Todo lo anterior tampoco puede servir como pretexto para santificar a Cayetana. Yo mencioné dos dimensiones de su discurso: la lógica y la sustancia. Sin embargo, nada dije -se trataba de un simple tuit- sobre el contexto en que pronunció el discurso, ni sobre el lugar en que lo dijo, ni bajo qué patrocinio lo hizo, ni cuáles son sus verdaderos propósitos. En todo eso hay mucho qué objetar. La intencionalidad política es innegable y los intereses que defiende son también cuestionables. Pero si nos tomamos en serio la teoría de la argumentación, hemos de reconocer que su discurso cumplió con el cometido de todo discurso: logró persuadir, entre otras razones, porque utilizó verdades afiladas para exhibir las incongruencias del régimen.

He sido crítico de la 4T, como lo he sido de los regímenes del PRI y del PAN. Jamás he sostenido que antes de la reforma judicial todo fuera miel sobre hojuelas. Es cierto que, como bien sostiene Bolaños, la división de poderes anterior a la reforma judicial tampoco era real; asimismo, es falso que antes no hubiera impunidad ni clientelismo, como parece desprenderse de un discurso descontextualizado. Podemos aceptar que Cayetana pasa por alto nuestra complejidad, y que las legítimas aspiraciones de la izquierda mundial no pueden demeritarse a partir de ejemplos concretos. La objeción de Bolaños sobre el amparo como “justicia VIP” es de fondo, y la atiendo: solo que, leída con cuidado, describe la debilidad de nuestras fiscalías —no un exceso de jueces independientes—, de modo que su remedio sería fortalecer la acusación, no cooptar al juez. El verdadero tu quoque llega después, cuando, ya sin argumento, recuerda que “los liberales de todo el mundo ponen cerrojos”: que un mal sea antiguo o universal no lo vuelve tolerable, ni desmantela un diagnóstico basado en hechos irrefutables. No puedo coincidir con quienes se niegan a ver el mal desempeño del gobierno en turno, sea del color que fuere, amparados en el pasado peor.

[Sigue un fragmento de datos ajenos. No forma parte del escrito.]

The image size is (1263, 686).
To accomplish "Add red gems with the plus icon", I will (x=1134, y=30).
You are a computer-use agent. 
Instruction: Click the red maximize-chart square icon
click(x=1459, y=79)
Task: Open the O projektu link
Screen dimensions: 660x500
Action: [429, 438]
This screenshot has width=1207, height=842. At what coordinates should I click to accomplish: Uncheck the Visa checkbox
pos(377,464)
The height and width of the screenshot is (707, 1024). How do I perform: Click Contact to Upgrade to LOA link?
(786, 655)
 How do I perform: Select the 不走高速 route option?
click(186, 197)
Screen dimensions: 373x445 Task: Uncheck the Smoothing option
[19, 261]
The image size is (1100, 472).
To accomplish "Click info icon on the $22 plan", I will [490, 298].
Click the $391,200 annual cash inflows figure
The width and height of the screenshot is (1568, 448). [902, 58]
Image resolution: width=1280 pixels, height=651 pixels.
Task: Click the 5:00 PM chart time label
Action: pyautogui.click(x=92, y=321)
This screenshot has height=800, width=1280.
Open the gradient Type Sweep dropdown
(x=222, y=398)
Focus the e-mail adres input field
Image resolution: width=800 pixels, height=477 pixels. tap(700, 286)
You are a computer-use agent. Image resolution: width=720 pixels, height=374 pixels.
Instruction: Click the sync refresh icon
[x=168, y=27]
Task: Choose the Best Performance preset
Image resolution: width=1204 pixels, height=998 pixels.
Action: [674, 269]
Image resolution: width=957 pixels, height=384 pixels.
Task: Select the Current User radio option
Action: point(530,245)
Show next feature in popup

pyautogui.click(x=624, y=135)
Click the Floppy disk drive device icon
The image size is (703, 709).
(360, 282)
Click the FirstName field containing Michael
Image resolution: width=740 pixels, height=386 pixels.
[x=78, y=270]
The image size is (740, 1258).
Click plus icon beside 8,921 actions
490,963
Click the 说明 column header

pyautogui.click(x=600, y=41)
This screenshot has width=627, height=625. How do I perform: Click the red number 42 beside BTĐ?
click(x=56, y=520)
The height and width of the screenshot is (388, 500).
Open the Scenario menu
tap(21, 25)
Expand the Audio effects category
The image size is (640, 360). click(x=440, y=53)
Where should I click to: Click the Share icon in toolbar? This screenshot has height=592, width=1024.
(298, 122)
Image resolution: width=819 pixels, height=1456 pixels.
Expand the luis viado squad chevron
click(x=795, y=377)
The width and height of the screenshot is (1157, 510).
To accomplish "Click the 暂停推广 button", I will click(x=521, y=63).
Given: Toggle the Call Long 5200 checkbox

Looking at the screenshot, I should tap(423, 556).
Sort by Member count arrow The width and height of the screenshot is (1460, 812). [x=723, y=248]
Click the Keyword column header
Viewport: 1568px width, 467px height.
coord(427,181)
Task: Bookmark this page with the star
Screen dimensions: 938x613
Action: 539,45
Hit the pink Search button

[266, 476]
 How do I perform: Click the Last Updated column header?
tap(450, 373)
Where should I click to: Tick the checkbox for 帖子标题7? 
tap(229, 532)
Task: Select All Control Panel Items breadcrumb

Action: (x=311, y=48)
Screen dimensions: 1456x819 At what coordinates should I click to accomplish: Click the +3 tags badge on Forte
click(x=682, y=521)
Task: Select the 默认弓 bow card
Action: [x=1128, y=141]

Bolaños no encontró un fallo: encontró un desacuerdo, que no es lo mismo. Apelar un argumento es legítimo —yo mismo lo hago aquí con el suyo—, pero apelar no es refutar; y recordar que el pasado también fue oscuro no aclara el presente. Entre Agamenón y su porquero queda en pie lo único que quise sostener: que hay verdades que no se vuelven falsas por venir de quien nos disgusta. El patrocinio, los marqueses, las simpatías con Vox son terreno fértil para la crítica, y ahí coincido con mi amigo. Pero la crítica al mensajero, por certera que sea, deja intacto el mensaje.